Rewrite the records below as a Markdown table with the columns Row and Text, one numbered row per line, skipping blank lines. Leave the pictures out.
* BEGIN *
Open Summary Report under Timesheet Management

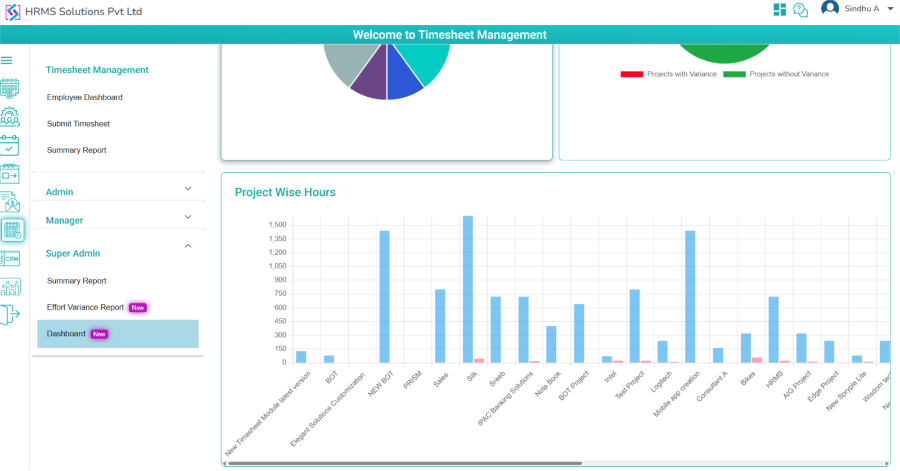pos(76,150)
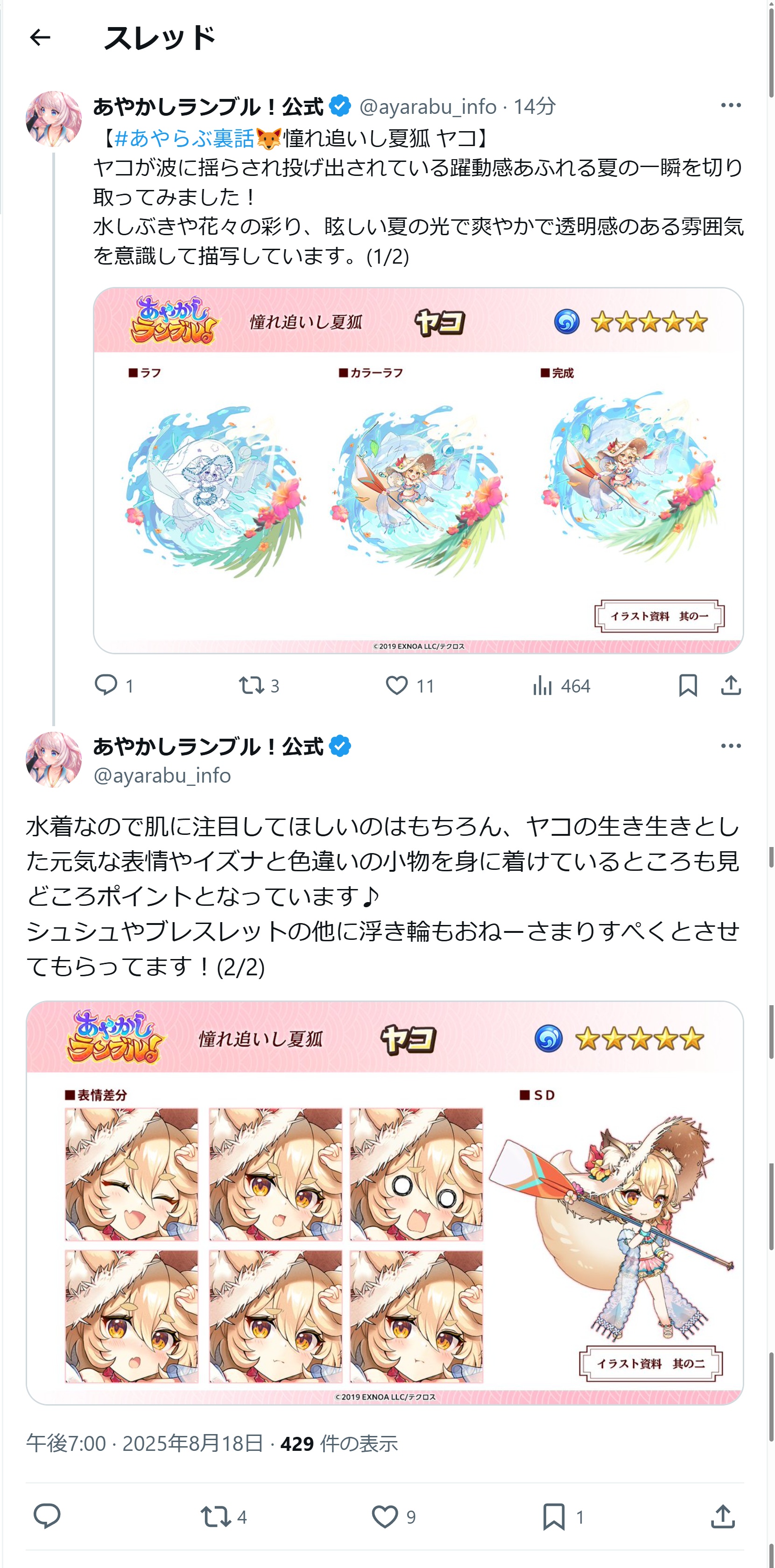Image resolution: width=775 pixels, height=1568 pixels.
Task: View analytics showing 464 views
Action: click(561, 686)
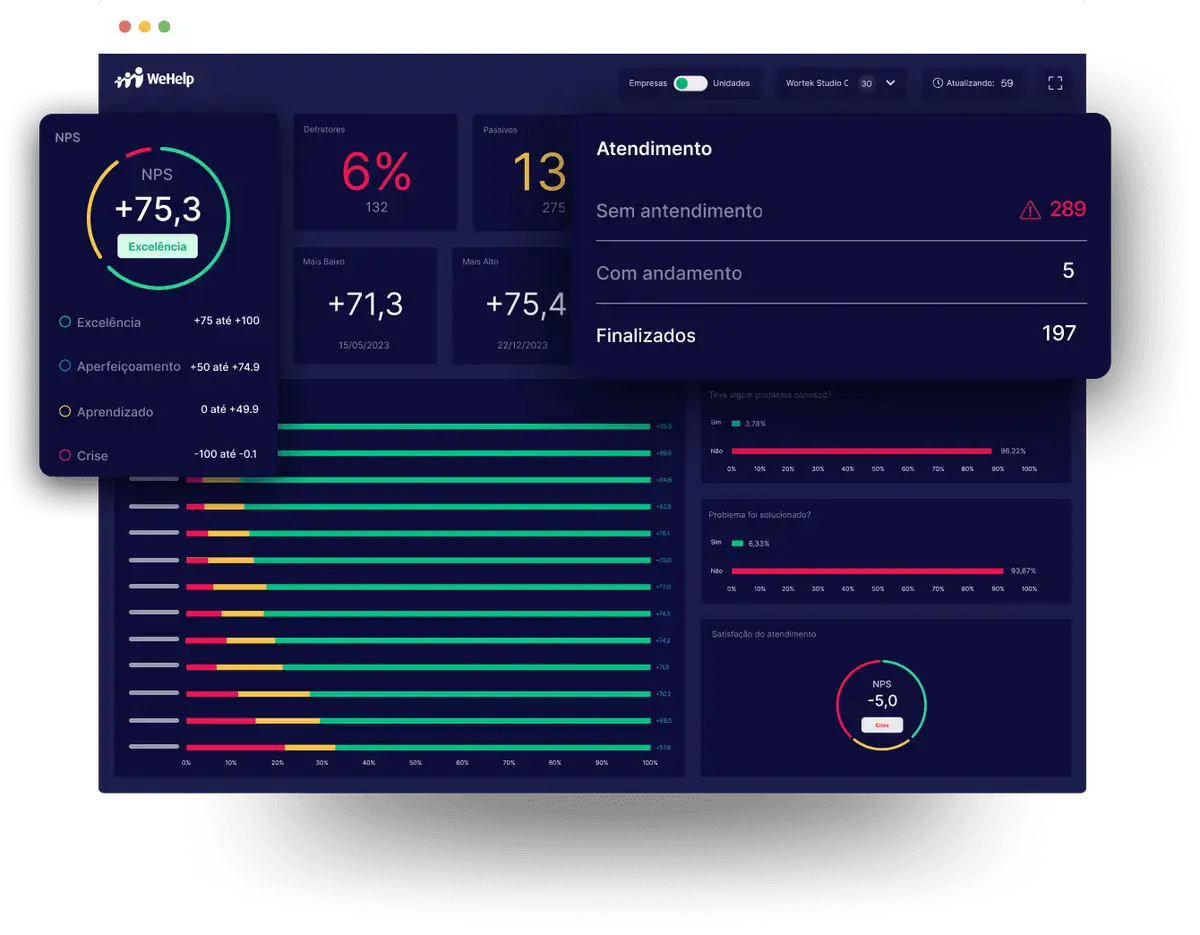Select the Crise legend circle icon
Screen dimensions: 1200x935
(x=67, y=455)
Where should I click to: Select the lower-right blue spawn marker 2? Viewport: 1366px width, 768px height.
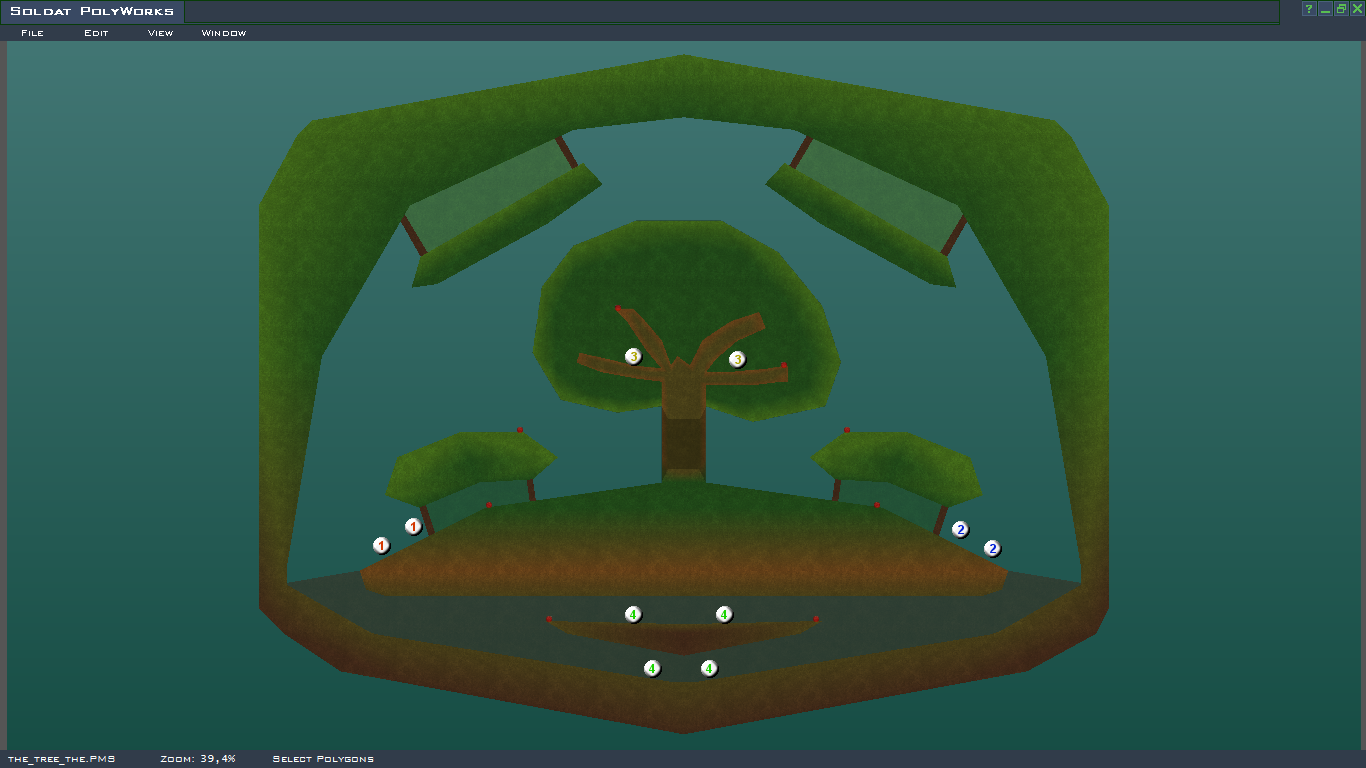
* END *
Response to the exercise:
| Row | Text |
|---|---|
| 1 | Open Summary Report under Timesheet Management |
| 2 | pos(76,150) |
| 3 | Image resolution: width=775 pixels, height=1568 pixels. |
| 4 | Task: View analytics showing 464 views |
| 5 | Action: click(561, 686) |
| 6 | Select the Crise legend circle icon |
| 7 | Screen dimensions: 1200x935 |
| 8 | (x=67, y=455) |
| 9 | Where should I click to: Select the lower-right blue spawn marker 2? Viewport: 1366px width, 768px height. |